Validation under varied conditions
To enhance the reliability of our findings, we conducted additional experiments to validate the proposed multimodal anomaly detection method under varied operational conditions. These conditions simulate real-world scenarios that power systems may encounter, ensuring that the method remains effective and generalizable beyond the initial test environment.
Validation scenarios
We evaluated the method under three distinct conditions. The first scenario involved high-load conditions, where the power system was simulated at peak load with power consumption increased by 30% to mimic periods of maximum demand. This scenario tests the method’s ability to detect anomalies under system stress. The second scenario introduced low-frequency oscillations (ranging from 0.1 to 1 Hz) into the time series data to represent subtle, periodic disturbances, assessing the method’s sensitivity to frequency-domain anomalies. The third scenario simulated noisy data environments by adding Gaussian noise (with a signal-to-noise ratio of 20 dB) to the sensor data, mimicking real-world measurement errors or communication interference. This condition tests the method’s resilience to degraded data quality.
Results of validation
The method was applied to the same dataset, modified to reflect varied operational conditions, to evaluate its robustness. The performance metrics, as presented in Table 3, confirm the method’s effectiveness across all scenarios. Under high-load conditions, the precision reached 0.976 (97.6%), with a recall of 0.945, demonstrating reliable anomaly detection during peak demand. In the presence of low-frequency oscillations, precision was 0.970 and recall was 0.942, indicating strong sensitivity to subtle, periodic disturbances. In noisy data environments, precision achieved 0.965 and recall was 0.935, highlighting the method’s resilience to degraded data quality. These results validate the proposed method’s consistent performance across diverse conditions, reinforcing its applicability in real-world power systems.
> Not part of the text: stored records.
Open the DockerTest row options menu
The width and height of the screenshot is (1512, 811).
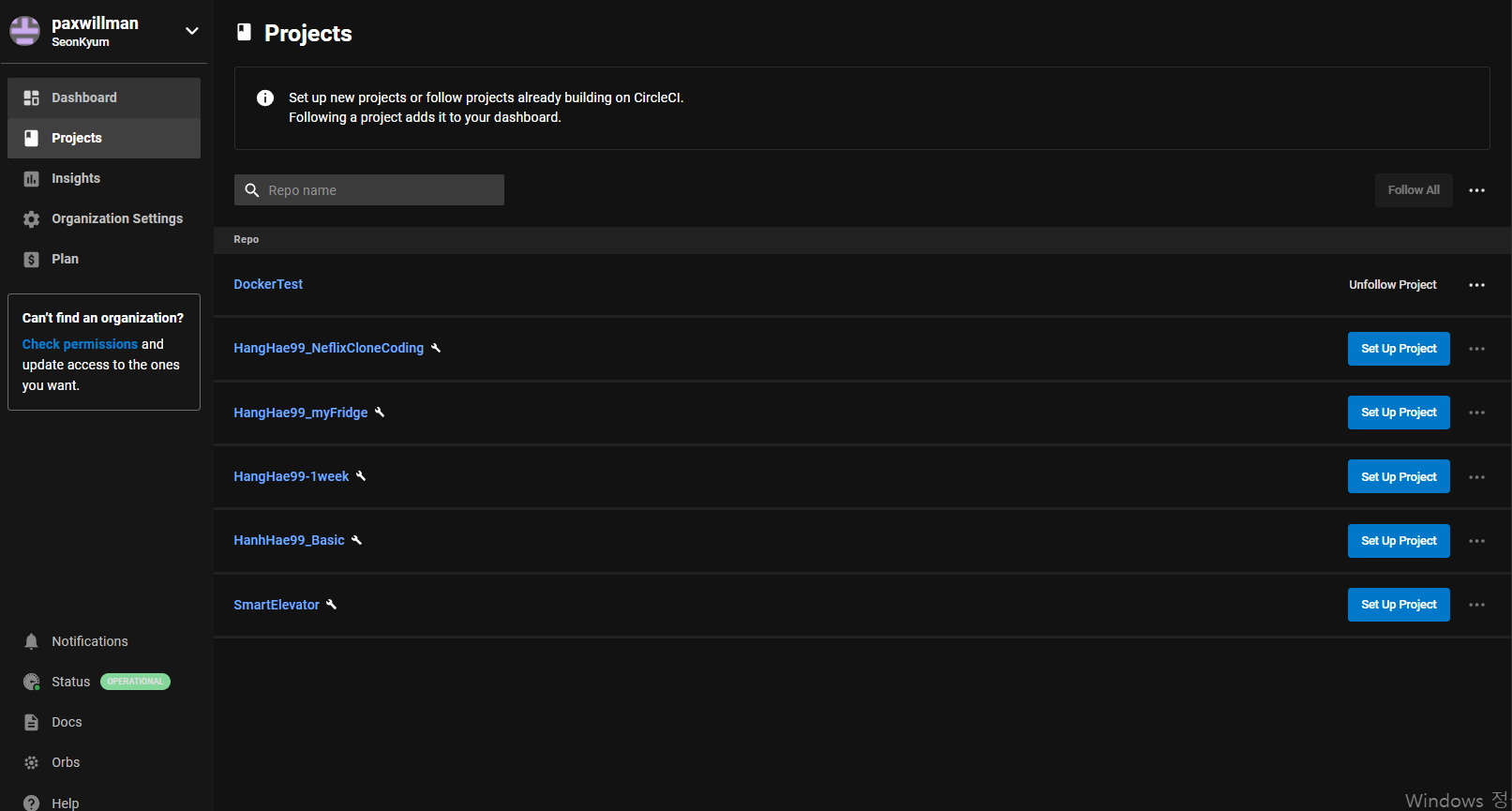click(x=1476, y=285)
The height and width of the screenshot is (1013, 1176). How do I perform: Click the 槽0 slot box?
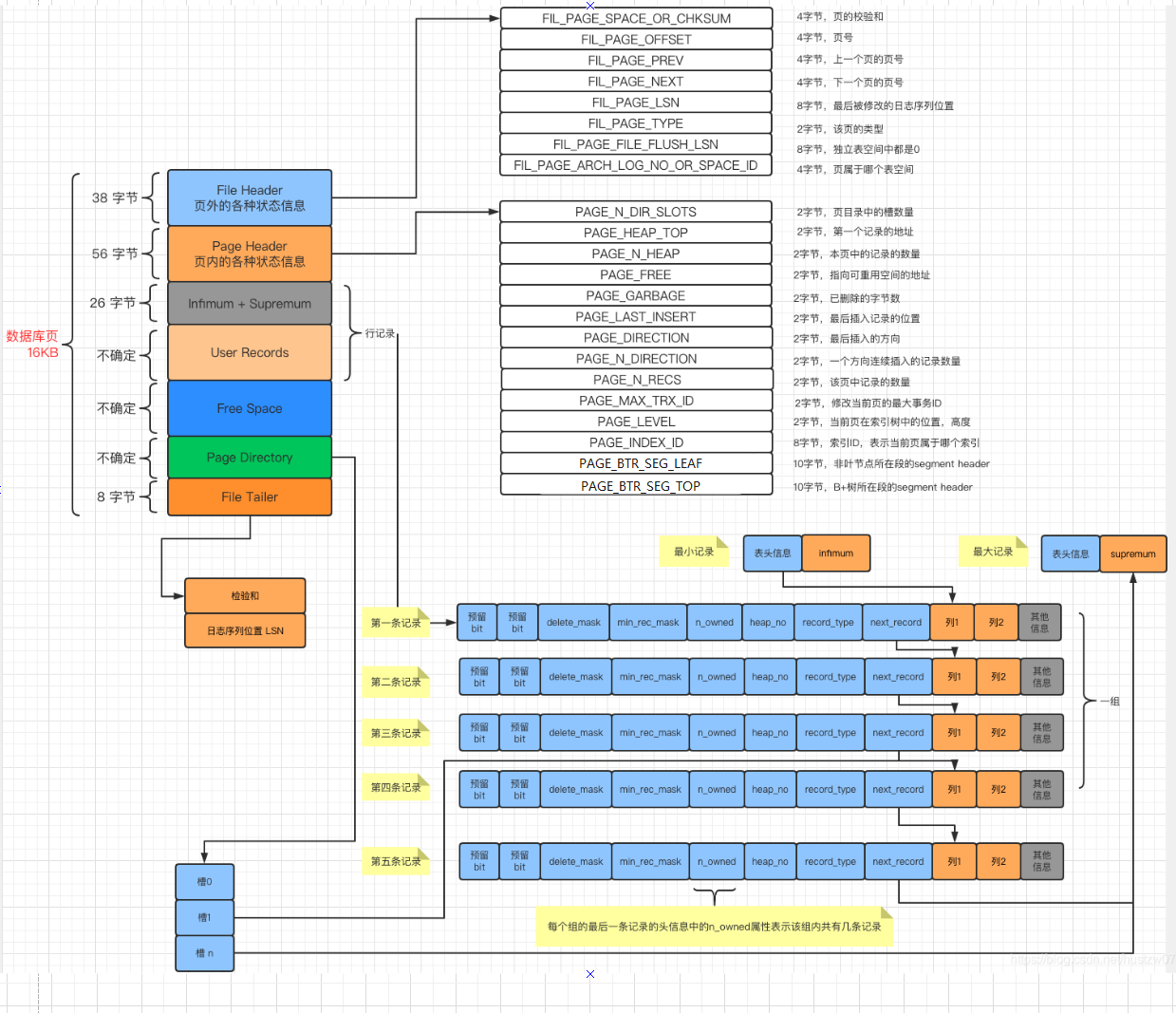204,882
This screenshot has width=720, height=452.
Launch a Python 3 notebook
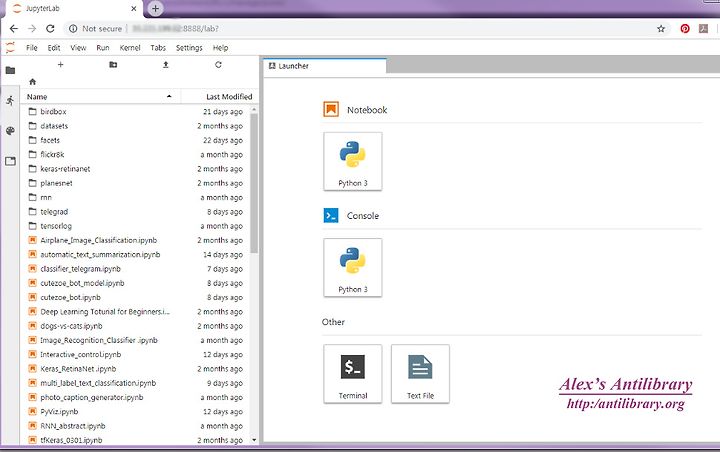pyautogui.click(x=353, y=161)
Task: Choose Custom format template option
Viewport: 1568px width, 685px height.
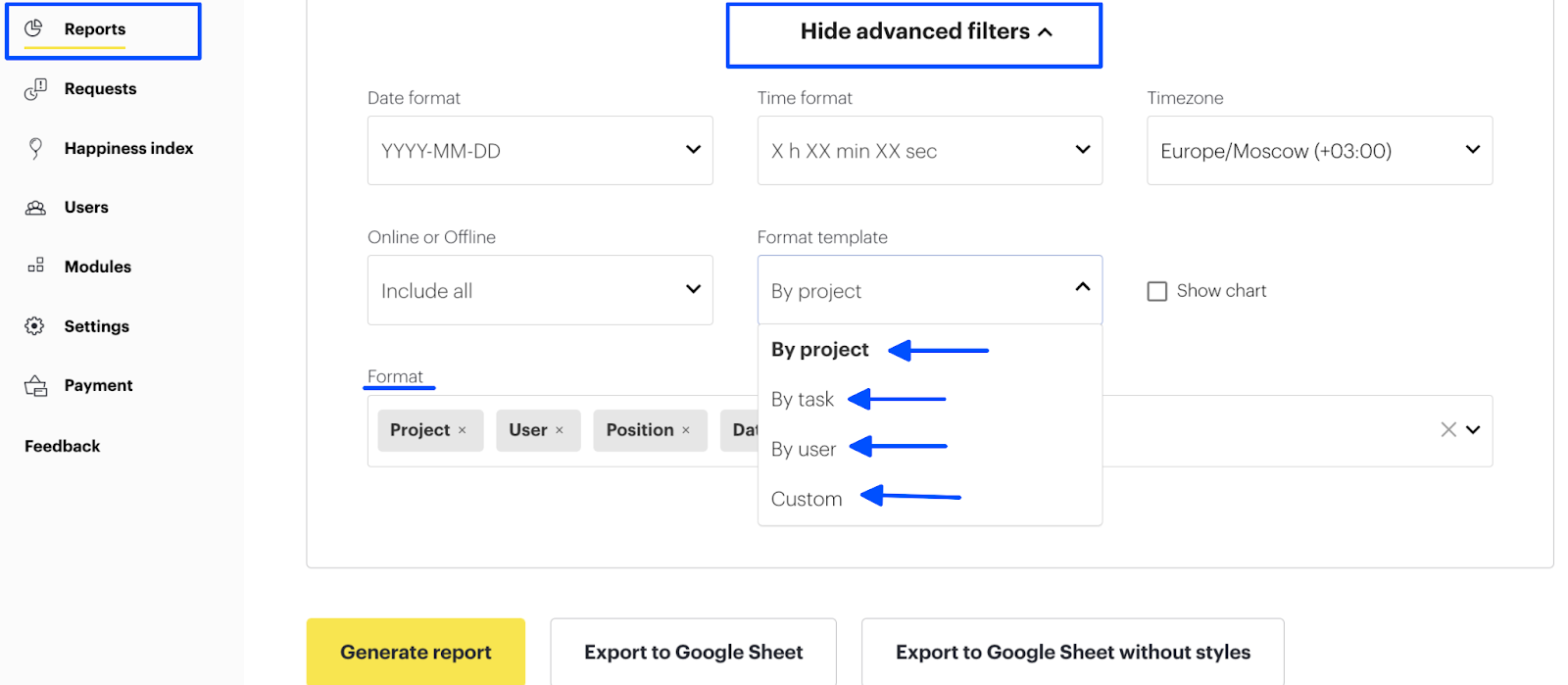Action: click(807, 499)
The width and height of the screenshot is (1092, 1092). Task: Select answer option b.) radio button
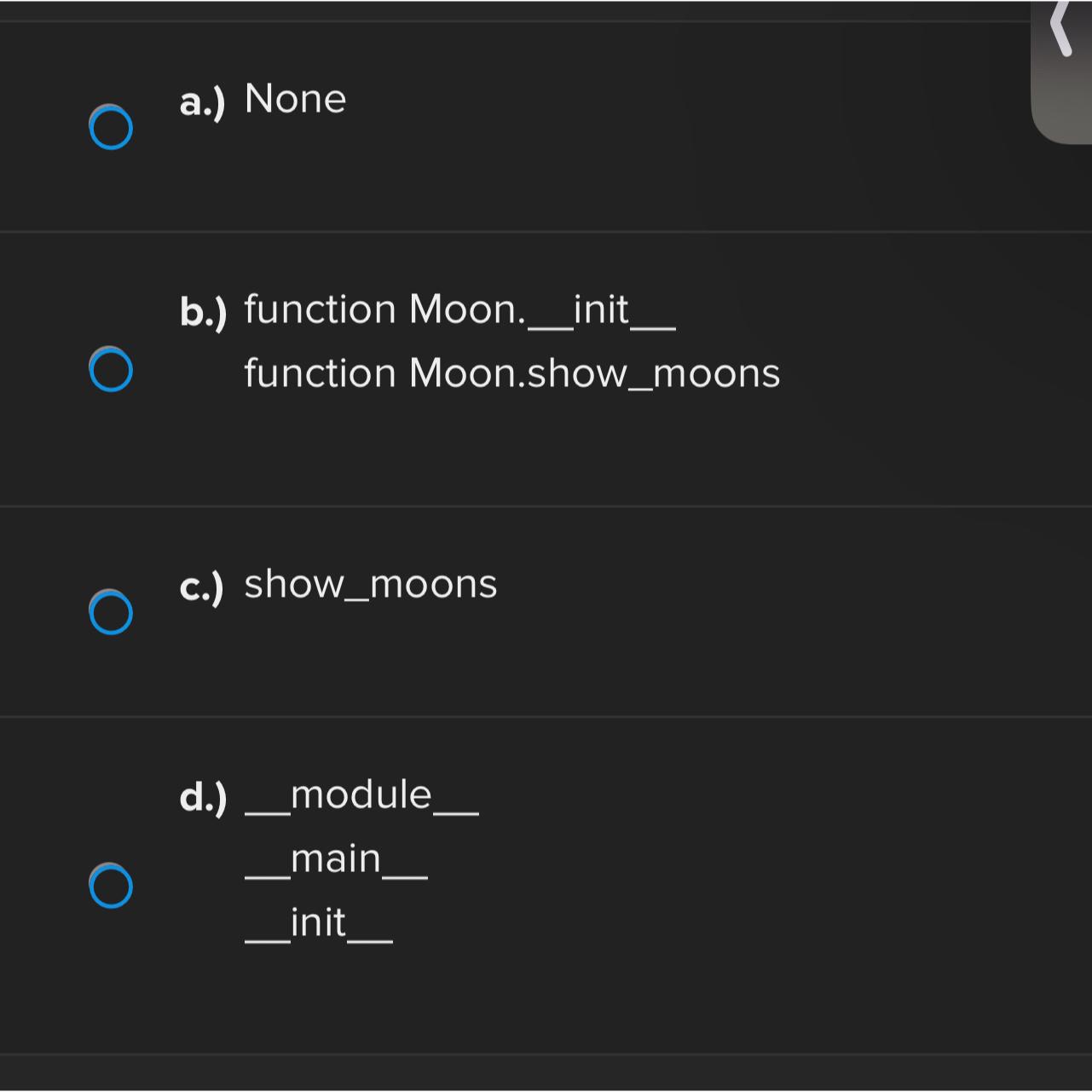pyautogui.click(x=111, y=368)
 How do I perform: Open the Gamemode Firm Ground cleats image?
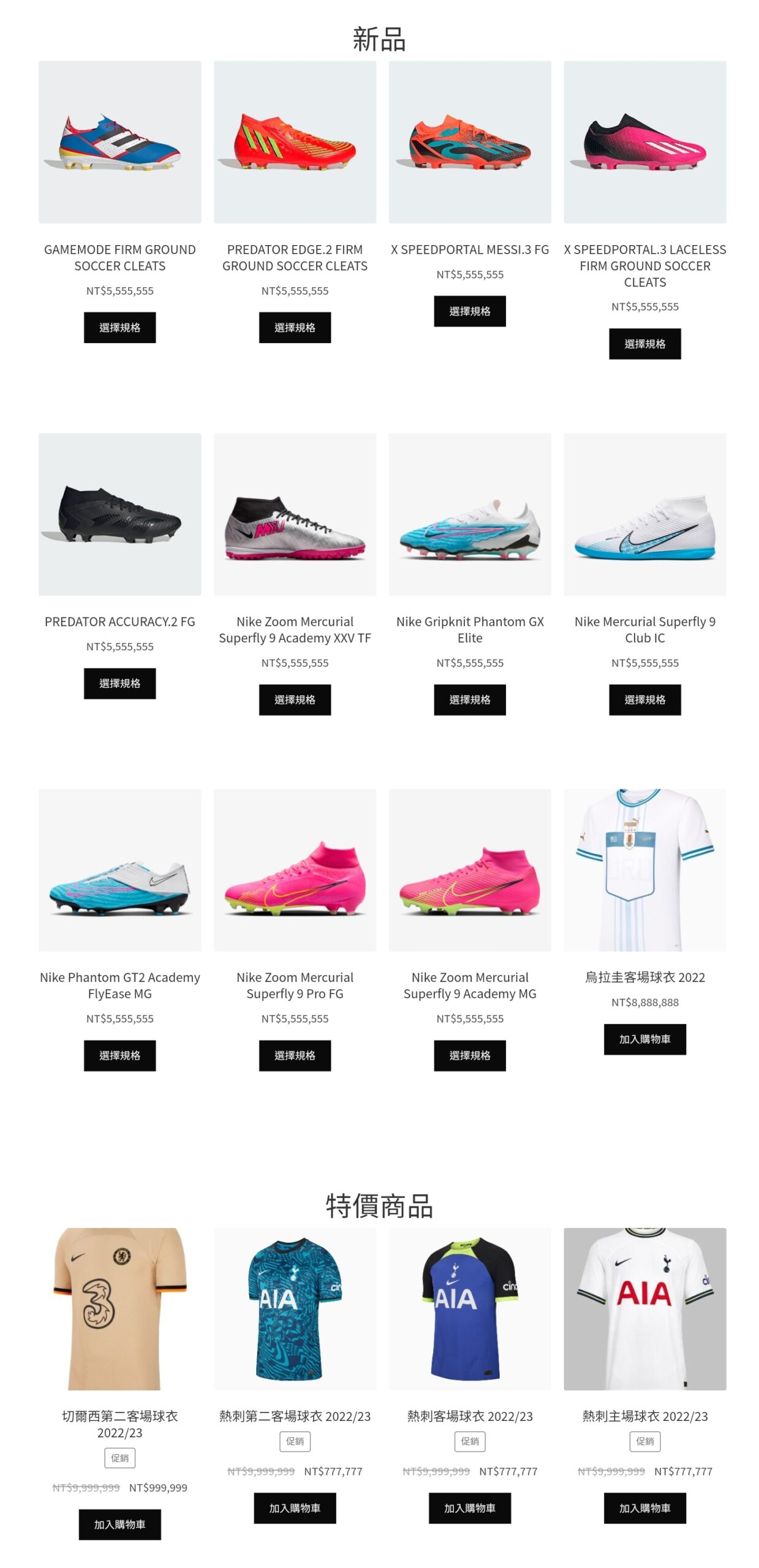click(x=119, y=141)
Condition | Precision | Recall | F1-score |
---|---|---|---|
High-load conditions | 0.976 | 0.945 | 0.960 |
Low-frequency oscillations | 0.970 | 0.942 | 0.956 |
Noisy data environments | 0.965 | 0.935 | 0.950 |
Furthermore, the proposed method was compared to baseline approaches, including LSTM-NDT, MAD-GAN, and DAGMM, which are widely used in anomaly detection for power systems. As shown in earlier sections (e.g., Fig. 8), our method outperformed these baselines, achieving a precision of 0.976 on power load data, compared to 0.92 (LSTM-NDT), 0.88 (MAD-GAN), and 0.94 (DAGMM). This superior performance, particularly under high-load conditions where precision hit 97.6%, underscores the advantage of integrating time-domain and frequency-domain features, aligning with the experimental results reported in the abstract.
Limitations, applicability, and future work
This section offers a detailed assessment of the study’s limitations, its practical applicability, and potential avenues for future research. By outlining these elements, we aim to provide a balanced perspective on the strengths and weaknesses of the multimodal anomaly detection method, while identifying opportunities for further development.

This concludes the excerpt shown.